Work to complete:
(A) Reproduce the stretch of the article on Yale spring break service trips from "Although all three" through "with host families.".
(B) In the article on Yale spring break service trips, where did the students who went to Cuba stay?

Supplied text:
====================
While many Yale students were lying on beaches over spring break, Ella Smith ’05 was kneeling on the ground mixing cement to build the foundation of a house in Nicaragua. Smith, along with many others, decided to turn down typical spring break hotspots in favor of visiting the relatively unknown streets and villages of Latin America.
Over spring break, three service learning trips — to Nicaragua, El Salvador, and Cuba — were organized by the recently-created group Reach Out: The Yale College Partnership for International Service. Established in the fall of 2002 by five Yale undergraduates, Reach Out was founded to promote and facilitate international service among the student body.
Jocelyn Lippert ’04, one of the group’s founders, explained the importance of foreign service work for sustainable development.
“It’s really important to be able to see [these cultures] for yourself and to meet people who are struggling with the problems of the developing world,” she said.
Although all three trips offered students the opportunity to meet different people, explore other cultures and work for sustainable development, each trip was unique.
In conjunction with the Yale Hillel and the American Jewish World Service, three undergraduates, one graduate student and Rabbi Lina Grazier-Zerbarini traveled to El Salvador to work with a grass-roots organization known as La Coordinadora. Students lived in a house for volunteers but ate all meals with host families.
La Coordinadora is a group that helps small farmers become more efficient and works to establish stability for El Salvadorians suffering the aftermath of their Civil War, which ended in 1992. Students’ daily work included clearing land, painting, potting shells and performing similar reforestation-related activities. Not all work, however, was indirect and impersonal.
Acacia Clark ’04, the leader of the El Salvador trip, said students were able to get to know the farmers and form strong relationships with their host families. Students also had the chance to explore their Jewish heritage with a trip to the nation’s only synagogue.
Clark said she found it particularly interesting to talk to the people about their views on the war in Iraq, considering their recent experience with a war of their own.
“It was cool being able to talk to families about the war,” Clark said. She said most people did not support the war — there was even a peace rally while they were there — but Clark also pointed out that her host family was not aware that some citizens were suffering under the Iraqi government.
The students who traveled to Cuba found themselves in quite a different situation. Because of the stringent governmental laws, students were not able to live or eat meals with families, and instead had to stay in a guest house owned by the Small Farmers Association.
The 16 students on the trip were all students in Professor Alejandra Bronfman’s class, “Cuba Today: Problems and Promises of a Lasting Revolution.”
“Once they decided to take the trip, I thought it was really important for them to learn about Cuba before they went,” Bronfman said. “It’s a really complicated place, and I thought it would be to their benefit to know as much as possible before going.”
While visiting Cuba, students were expected to do a certain amount of research for an upcoming class project. In addition, students had the opportunity to meet with government officials, members of the community arts center and representatives from the Cuban Women’s Federation.
Although many students said they could feel the effects of Cuban government restrictions, Lippert said she was struck by the amount of misinformation Americans receive about Cuba.
“Being there was absolutely mind-blowing because the extent of misinformation we get in the U.S. about Cuba is unbelievable,” she said.
====================
Dataset entries:

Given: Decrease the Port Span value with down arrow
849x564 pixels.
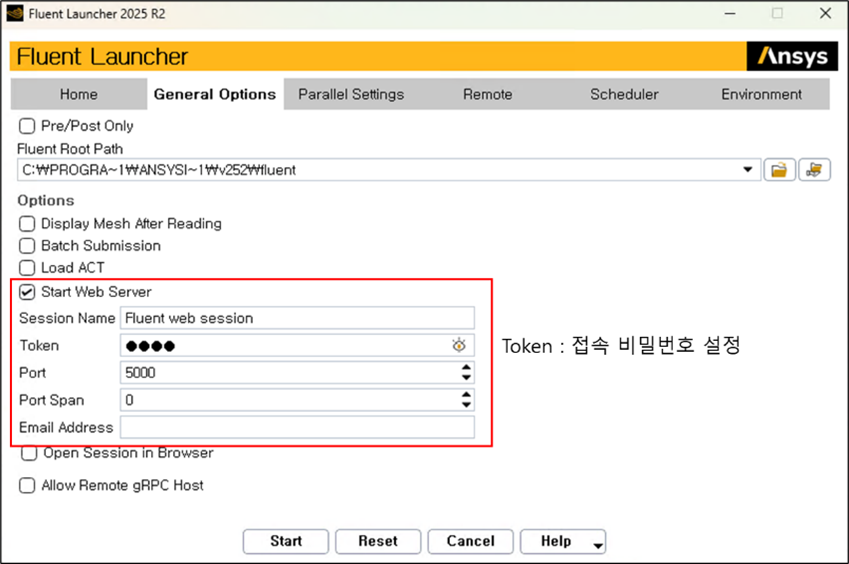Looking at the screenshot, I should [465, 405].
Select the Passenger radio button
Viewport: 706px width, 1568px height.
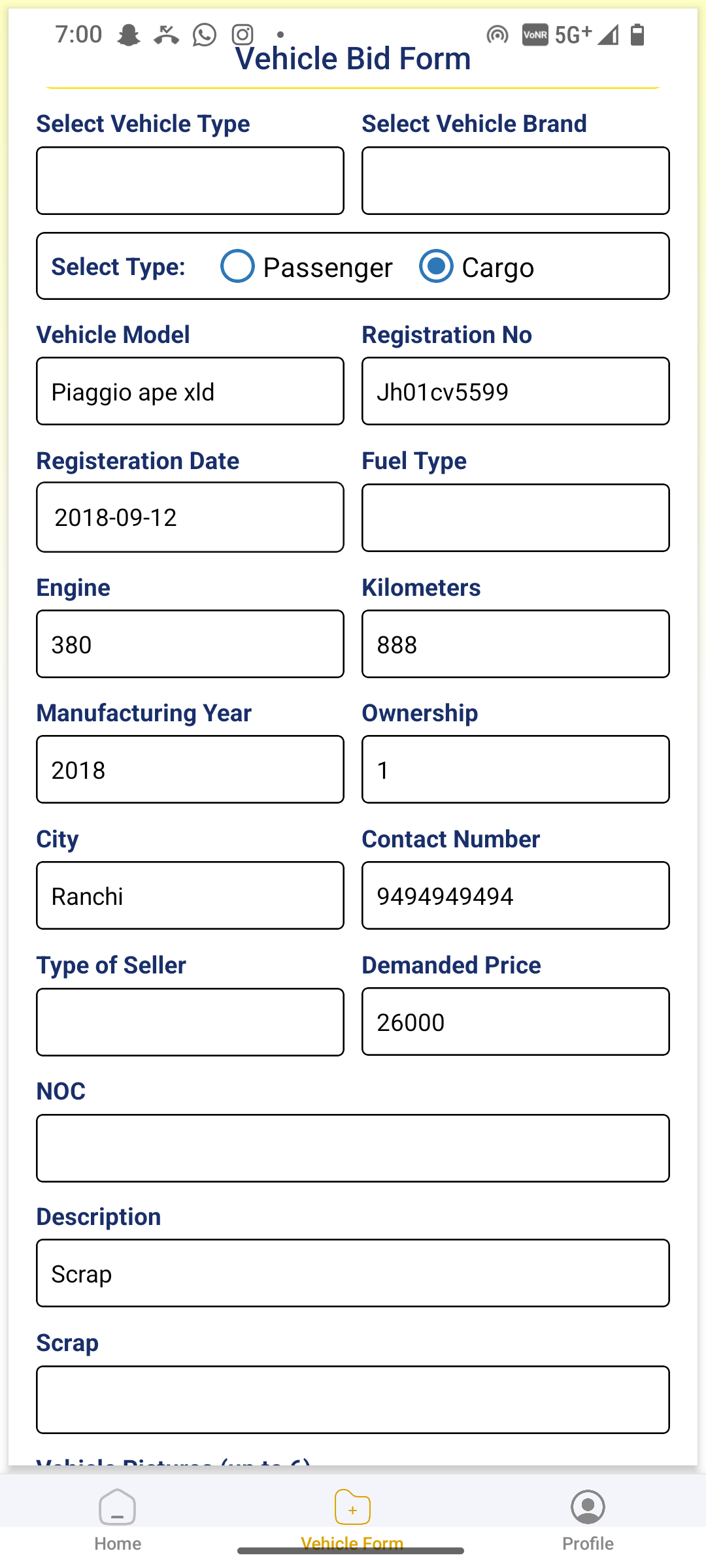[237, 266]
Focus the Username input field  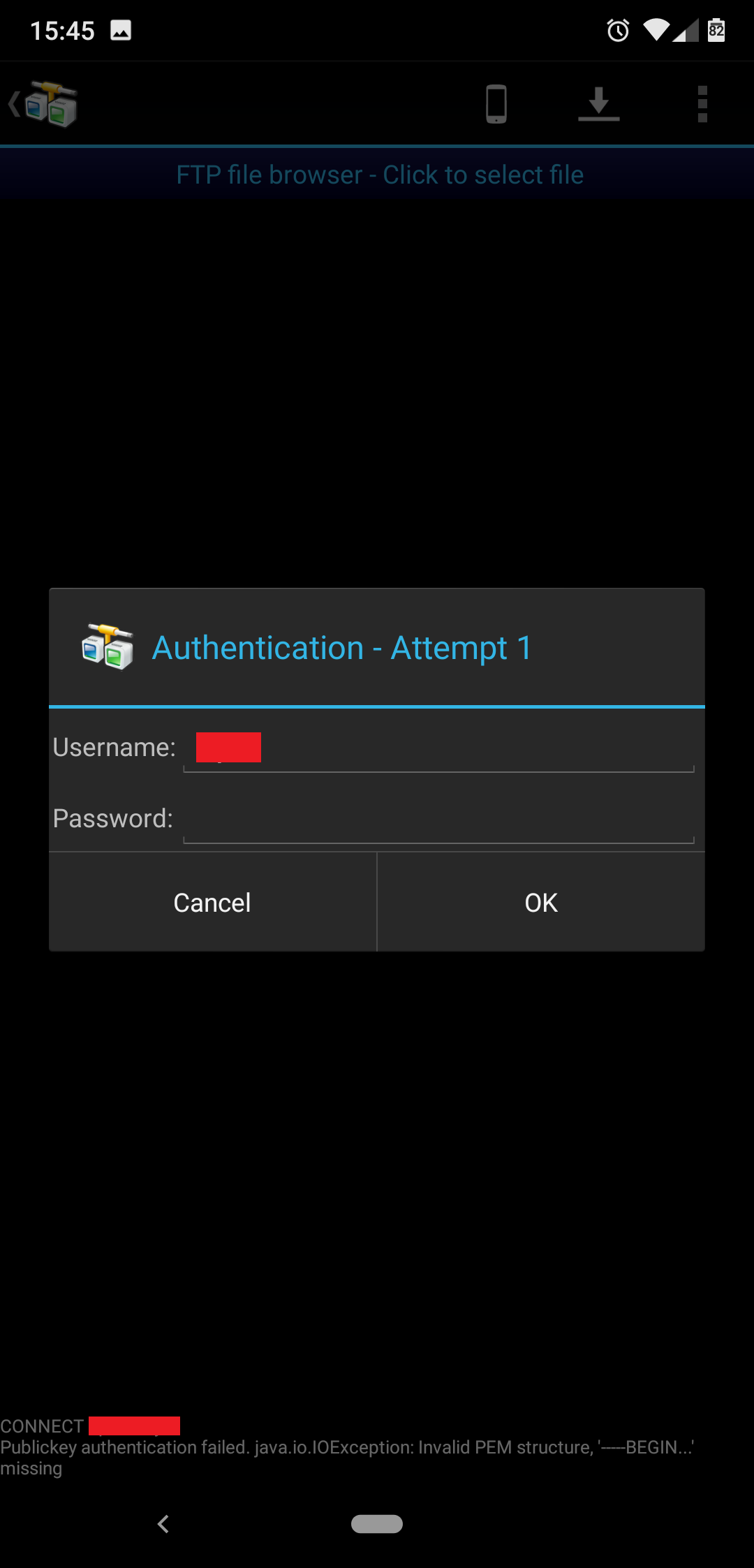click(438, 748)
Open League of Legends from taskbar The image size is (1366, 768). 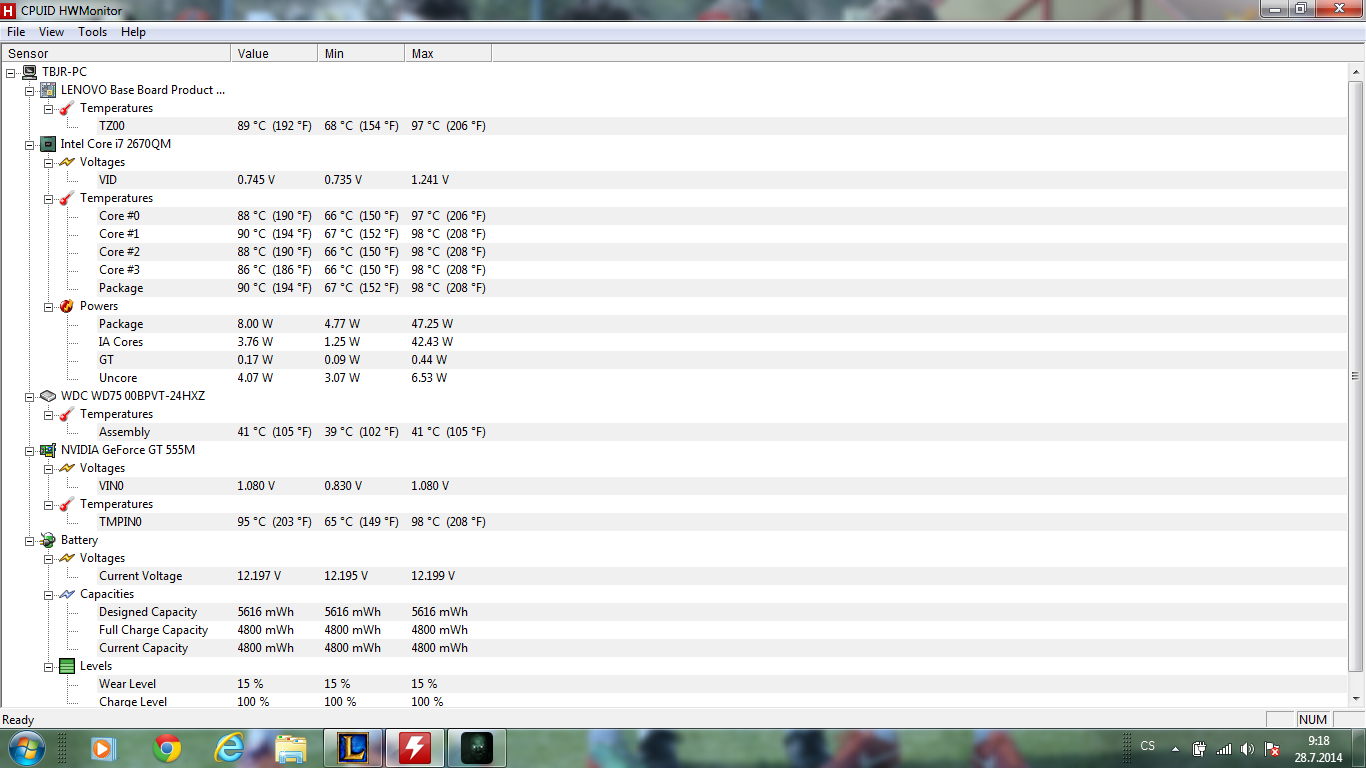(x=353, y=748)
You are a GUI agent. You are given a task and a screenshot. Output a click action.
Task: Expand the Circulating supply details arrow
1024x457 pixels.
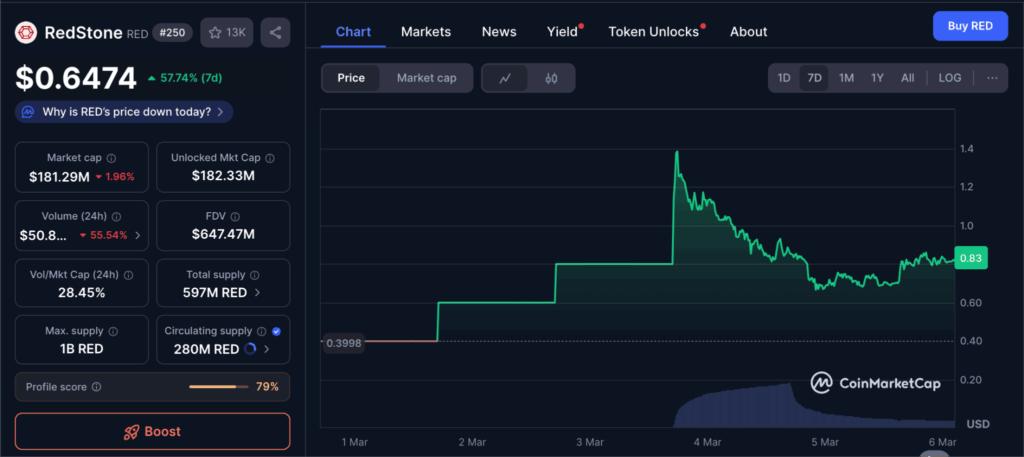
====================
Answers for this exercise:
(A)
Although all three trips offered students the opportunity to meet different people, explore other cultures and work for sustainable development, each trip was unique.
In conjunction with the Yale Hillel and the American Jewish World Service, three undergraduates, one graduate student and Rabbi Lina Grazier-Zerbarini traveled to El Salvador to work with a grass-roots organization known as La Coordinadora. Students lived in a house for volunteers but ate all meals with host families.

(B) In a guest house owned by the Small Farmers Association.